I have a very large CSV file (Millions of records)
I have developed a smart search algorithm to locate specific line ranges in the file to avoid parsing the whole file.
Now I am facing a trickier issue : I am only interested in the content of a specific column.
Is there a smart way to avoid looping line by line through a 200MB Files and retrieve only the content of a specific column?
I'd use an existing library as codeulike has suggested, and for a very good reason why read this article:
Stop Rolling Your Own CSV Parser!
You mean get every value from every row for a specific column?
You're probably going to have to visit every row to do that.
This C# CSV Reading library is very quick so you might be able to use it:
LumenWorks.Framework.IO.Csv by Sebastien Lorien
Unless all CSV fields have a fixed width (and even if empty there's still n bytes of blank space between the separators surrounding it), no.
If yes
Then each row, in turn, also has a fixed length and therefore you can skip straight to the first value for that column and, once you've read it, you immediately advance to next row's value for the same field, without having to read any intermediate values.

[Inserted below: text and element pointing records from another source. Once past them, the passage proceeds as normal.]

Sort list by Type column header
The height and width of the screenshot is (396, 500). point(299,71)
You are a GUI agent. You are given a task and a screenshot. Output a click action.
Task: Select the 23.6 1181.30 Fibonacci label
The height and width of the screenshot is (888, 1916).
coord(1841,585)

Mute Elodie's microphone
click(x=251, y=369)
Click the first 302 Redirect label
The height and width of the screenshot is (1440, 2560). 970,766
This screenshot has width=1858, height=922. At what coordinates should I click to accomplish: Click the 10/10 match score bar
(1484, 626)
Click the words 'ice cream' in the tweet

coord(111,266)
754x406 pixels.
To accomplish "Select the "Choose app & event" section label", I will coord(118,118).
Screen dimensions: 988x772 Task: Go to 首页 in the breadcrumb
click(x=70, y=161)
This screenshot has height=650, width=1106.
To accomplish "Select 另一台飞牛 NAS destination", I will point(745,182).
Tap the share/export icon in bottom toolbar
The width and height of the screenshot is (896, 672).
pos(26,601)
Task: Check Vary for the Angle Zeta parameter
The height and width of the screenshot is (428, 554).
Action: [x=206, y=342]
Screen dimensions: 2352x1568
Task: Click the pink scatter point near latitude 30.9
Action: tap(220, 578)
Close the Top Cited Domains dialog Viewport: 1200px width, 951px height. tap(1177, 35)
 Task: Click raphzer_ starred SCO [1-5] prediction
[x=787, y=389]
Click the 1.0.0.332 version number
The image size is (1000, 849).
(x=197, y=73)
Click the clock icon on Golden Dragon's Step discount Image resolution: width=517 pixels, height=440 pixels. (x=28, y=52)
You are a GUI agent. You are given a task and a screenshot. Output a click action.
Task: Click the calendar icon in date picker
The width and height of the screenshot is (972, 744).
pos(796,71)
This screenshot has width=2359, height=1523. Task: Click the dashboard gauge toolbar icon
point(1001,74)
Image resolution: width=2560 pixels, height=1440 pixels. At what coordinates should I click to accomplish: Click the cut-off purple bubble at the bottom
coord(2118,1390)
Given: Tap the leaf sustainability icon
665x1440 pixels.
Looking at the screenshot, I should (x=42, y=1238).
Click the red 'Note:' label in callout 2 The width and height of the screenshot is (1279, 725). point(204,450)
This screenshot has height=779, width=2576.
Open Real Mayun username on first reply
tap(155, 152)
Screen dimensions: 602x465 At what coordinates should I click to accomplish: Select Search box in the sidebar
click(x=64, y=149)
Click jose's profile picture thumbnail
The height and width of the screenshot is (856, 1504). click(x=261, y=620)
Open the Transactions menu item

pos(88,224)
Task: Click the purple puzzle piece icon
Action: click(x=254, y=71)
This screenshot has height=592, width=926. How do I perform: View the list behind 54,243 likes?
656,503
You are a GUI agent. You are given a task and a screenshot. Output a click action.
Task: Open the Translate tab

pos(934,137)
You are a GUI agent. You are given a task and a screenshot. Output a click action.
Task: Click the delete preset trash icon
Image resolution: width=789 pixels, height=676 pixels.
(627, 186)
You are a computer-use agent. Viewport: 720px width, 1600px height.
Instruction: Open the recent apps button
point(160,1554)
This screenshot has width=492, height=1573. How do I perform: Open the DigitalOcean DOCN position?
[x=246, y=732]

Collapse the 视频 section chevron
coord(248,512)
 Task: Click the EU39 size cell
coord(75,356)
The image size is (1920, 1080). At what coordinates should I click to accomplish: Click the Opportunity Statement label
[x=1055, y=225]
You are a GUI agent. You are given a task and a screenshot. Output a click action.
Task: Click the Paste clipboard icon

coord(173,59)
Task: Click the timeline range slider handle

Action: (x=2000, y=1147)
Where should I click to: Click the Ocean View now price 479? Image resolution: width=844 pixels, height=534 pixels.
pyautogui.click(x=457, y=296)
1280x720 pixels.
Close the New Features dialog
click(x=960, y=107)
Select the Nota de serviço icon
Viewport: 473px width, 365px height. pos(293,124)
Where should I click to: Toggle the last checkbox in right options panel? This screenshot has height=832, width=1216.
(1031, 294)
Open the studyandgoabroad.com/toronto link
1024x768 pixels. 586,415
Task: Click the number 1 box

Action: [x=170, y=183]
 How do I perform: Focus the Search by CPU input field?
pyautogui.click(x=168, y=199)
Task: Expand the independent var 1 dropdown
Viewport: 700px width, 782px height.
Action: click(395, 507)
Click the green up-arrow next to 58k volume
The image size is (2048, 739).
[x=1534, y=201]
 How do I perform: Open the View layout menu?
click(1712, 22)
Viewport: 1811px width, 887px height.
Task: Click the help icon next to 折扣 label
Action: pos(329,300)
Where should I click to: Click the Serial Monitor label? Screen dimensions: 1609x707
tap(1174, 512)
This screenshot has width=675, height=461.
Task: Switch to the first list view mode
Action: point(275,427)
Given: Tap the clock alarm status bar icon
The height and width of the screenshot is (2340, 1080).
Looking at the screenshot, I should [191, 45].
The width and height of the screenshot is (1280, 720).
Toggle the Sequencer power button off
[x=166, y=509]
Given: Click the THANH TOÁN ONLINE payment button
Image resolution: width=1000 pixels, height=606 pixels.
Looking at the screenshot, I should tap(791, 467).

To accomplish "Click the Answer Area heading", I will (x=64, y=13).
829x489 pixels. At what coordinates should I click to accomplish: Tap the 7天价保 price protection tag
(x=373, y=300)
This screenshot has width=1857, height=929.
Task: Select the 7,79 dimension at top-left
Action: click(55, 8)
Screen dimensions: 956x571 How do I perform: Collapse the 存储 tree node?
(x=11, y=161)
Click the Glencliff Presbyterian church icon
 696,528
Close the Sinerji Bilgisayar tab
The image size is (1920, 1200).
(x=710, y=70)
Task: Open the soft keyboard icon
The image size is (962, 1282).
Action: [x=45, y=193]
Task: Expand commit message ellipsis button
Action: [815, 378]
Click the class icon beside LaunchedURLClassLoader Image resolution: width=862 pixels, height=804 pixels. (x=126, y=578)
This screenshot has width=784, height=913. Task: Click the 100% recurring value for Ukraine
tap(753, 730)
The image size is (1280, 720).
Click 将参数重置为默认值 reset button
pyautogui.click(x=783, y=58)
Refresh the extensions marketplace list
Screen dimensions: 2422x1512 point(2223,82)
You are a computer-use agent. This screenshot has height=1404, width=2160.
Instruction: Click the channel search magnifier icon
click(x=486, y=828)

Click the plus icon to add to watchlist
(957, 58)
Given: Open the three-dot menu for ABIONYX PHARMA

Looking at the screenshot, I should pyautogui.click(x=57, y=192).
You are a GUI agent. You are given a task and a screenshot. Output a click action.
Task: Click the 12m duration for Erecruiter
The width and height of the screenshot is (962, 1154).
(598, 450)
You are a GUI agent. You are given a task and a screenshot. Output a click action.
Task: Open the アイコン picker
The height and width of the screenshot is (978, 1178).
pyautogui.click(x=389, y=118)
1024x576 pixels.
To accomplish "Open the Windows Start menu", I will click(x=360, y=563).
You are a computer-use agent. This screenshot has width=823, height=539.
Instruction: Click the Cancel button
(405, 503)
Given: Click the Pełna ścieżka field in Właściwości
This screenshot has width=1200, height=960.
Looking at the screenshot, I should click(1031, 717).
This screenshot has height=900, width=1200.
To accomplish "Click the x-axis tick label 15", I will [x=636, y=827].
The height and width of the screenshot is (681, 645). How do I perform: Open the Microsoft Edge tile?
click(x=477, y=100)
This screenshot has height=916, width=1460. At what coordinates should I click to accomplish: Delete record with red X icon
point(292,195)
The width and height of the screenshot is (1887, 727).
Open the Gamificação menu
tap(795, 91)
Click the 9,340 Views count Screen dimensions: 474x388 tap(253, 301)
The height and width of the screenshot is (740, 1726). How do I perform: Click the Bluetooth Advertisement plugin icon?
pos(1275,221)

I think this is pretty simple - but I'm on a roll at the moment (and at lunch), so I'm going to finish it anyway :)
To do this, we first want to know how long each row is in characters (adjust for bytes according to Unicode, UTF8 etc):
row_len = sum(widths[0..n-1]) + n-1 + row_sep_length
Where n is the total number of columns on each row - this is a constant for the whole file. We add an extra n-1 to it to account for the separators between column values.
And row_sep_length is the length of the separator between two rows - usually a newline, or potentially a [carriage-return & line-feed] pair.
The value for a column row[r]col[i] will be offset characters from the start of row[r]where offset is defined as:
offset = i>0 ? sum(widths[0..i-1]) + i) : 0;
//or sum of widths of all columns before col[i]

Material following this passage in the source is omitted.